Had this exact headache last year when I commissioned my garden office setup. Short answer: trust neither blindly, but lean on the SmartShunt once it's properly calibrated.
Here's why the discrepancy happens:
- BMS SOC is typically voltage-based or uses a basic coulomb counter with factory assumptions about your specific cells. It rarely accounts for temperature, ageing, or your actual charge/discharge patterns.
- SmartShunt uses a proper calibrated coulomb counter, but it's only as good as its synchronisation events — it needs to reach 100% (tail current threshold met) regularly to re-anchor itself.

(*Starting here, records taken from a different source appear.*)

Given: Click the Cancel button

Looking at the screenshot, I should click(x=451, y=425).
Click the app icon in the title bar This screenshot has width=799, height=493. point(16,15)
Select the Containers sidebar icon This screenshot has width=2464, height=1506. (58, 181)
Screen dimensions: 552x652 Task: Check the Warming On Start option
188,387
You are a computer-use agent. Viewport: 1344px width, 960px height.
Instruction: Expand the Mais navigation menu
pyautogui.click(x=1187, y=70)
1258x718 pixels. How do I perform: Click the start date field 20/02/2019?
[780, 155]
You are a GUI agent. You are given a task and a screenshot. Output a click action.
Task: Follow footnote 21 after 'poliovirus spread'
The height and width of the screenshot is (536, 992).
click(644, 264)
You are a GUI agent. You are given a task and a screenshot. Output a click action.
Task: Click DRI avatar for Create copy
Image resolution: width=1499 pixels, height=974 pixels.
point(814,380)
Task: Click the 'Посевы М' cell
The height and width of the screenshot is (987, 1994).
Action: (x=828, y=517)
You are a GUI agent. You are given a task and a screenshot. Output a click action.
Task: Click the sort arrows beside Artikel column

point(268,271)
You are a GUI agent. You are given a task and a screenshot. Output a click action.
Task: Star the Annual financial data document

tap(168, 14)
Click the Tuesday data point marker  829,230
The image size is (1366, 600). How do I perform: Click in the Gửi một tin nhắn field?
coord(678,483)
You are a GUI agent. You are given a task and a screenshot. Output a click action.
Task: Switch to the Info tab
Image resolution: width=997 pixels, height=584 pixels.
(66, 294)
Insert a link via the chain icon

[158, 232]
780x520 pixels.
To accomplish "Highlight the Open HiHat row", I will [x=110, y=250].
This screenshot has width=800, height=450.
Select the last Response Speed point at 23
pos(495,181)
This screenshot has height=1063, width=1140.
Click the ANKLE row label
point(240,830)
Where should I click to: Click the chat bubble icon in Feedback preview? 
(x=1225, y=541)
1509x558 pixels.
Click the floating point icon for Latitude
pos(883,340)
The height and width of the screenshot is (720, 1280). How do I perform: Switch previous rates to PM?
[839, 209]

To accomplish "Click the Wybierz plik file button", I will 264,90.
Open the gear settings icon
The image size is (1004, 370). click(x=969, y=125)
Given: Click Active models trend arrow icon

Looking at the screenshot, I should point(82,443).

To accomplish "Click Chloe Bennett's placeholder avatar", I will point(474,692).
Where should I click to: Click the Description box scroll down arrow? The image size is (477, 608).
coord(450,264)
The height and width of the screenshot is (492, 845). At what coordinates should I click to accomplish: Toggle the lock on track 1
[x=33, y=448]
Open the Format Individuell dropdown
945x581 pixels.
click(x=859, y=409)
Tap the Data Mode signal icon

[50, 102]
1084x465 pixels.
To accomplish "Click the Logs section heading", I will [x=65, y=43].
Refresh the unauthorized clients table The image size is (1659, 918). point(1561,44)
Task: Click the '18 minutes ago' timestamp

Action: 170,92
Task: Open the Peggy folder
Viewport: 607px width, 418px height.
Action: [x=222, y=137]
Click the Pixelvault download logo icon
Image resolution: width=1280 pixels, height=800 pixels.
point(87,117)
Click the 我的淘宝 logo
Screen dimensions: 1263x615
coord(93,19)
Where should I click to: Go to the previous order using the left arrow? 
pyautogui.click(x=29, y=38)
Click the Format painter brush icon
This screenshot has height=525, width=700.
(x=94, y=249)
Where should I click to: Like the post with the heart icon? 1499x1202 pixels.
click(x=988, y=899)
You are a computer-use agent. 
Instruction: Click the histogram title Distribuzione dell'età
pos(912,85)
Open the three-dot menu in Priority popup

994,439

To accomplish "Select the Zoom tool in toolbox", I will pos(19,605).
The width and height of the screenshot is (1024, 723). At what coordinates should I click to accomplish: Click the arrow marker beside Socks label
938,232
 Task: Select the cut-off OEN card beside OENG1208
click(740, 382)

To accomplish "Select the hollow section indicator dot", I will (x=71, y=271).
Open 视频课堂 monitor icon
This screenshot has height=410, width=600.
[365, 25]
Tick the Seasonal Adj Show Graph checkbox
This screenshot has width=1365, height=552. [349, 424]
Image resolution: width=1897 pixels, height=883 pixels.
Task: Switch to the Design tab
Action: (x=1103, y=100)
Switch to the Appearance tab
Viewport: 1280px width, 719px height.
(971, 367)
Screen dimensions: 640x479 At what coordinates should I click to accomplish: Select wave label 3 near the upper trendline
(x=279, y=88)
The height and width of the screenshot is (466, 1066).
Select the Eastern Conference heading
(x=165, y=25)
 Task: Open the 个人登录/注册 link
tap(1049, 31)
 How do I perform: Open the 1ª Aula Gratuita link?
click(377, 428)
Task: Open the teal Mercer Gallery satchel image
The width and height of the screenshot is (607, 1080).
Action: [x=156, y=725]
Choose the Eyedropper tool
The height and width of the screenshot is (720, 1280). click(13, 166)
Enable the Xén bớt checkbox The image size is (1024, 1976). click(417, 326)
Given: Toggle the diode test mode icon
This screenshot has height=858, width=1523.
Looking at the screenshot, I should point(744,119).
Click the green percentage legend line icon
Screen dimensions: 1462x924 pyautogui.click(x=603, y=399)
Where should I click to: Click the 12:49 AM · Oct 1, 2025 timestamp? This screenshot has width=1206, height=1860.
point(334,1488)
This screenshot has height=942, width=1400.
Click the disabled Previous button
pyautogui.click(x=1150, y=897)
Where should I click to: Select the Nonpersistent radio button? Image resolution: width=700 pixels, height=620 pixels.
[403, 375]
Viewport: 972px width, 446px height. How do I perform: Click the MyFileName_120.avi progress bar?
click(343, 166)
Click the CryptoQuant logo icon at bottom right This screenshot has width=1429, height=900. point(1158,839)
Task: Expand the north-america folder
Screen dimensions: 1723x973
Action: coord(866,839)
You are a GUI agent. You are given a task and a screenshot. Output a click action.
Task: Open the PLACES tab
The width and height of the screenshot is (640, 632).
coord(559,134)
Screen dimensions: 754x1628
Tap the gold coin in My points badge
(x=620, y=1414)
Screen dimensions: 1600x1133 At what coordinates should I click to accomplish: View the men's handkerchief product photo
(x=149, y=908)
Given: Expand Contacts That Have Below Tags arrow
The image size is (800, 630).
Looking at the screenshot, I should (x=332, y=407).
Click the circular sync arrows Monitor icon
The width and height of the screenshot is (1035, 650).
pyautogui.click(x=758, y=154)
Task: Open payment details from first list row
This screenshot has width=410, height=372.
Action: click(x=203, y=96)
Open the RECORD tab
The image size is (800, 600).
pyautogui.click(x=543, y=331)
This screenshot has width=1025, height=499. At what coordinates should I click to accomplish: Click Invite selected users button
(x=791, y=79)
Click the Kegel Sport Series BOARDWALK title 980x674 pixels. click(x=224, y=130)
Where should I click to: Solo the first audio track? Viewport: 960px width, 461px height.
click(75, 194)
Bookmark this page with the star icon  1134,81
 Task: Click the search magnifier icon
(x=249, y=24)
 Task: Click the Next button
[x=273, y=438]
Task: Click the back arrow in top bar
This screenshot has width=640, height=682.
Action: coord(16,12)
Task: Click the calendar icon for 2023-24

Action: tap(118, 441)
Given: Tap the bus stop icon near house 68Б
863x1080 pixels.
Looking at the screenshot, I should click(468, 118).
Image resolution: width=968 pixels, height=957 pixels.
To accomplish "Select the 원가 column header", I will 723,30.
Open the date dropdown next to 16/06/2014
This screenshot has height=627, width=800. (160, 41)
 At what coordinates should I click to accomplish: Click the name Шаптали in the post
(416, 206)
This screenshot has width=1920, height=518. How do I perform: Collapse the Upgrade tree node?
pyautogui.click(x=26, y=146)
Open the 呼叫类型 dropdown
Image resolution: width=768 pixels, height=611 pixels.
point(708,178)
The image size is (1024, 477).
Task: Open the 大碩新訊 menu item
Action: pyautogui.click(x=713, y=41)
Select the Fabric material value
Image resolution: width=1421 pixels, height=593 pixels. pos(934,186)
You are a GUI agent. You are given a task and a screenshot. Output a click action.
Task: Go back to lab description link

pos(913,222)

The key settings people overlook on the SmartShunt:
| Setting | Typical starting point |
|---|---|
| Charged voltage | 0.2V below absorption |
| Tail current | 4% of battery capacity |
| Charged detection time | 3 minutes |
If your SmartShunt isn't seeing a proper full charge cycle frequently enough, it'll drift. My Fogstar Drift 200Ah LiFePO4 and the SmartShunt disagreed by nearly 12% until I sorted the tail current threshold.
Also worth checking — are you monitoring the shunt on the correct side of the battery? Loads and charge sources all need to go through it, otherwise your readings are nonsense from day one.
What BMS are you running? Some (JK, Daly, JKBMS) have notoriously optimistic SOC reporting. Would help narrow this down further for everyone here.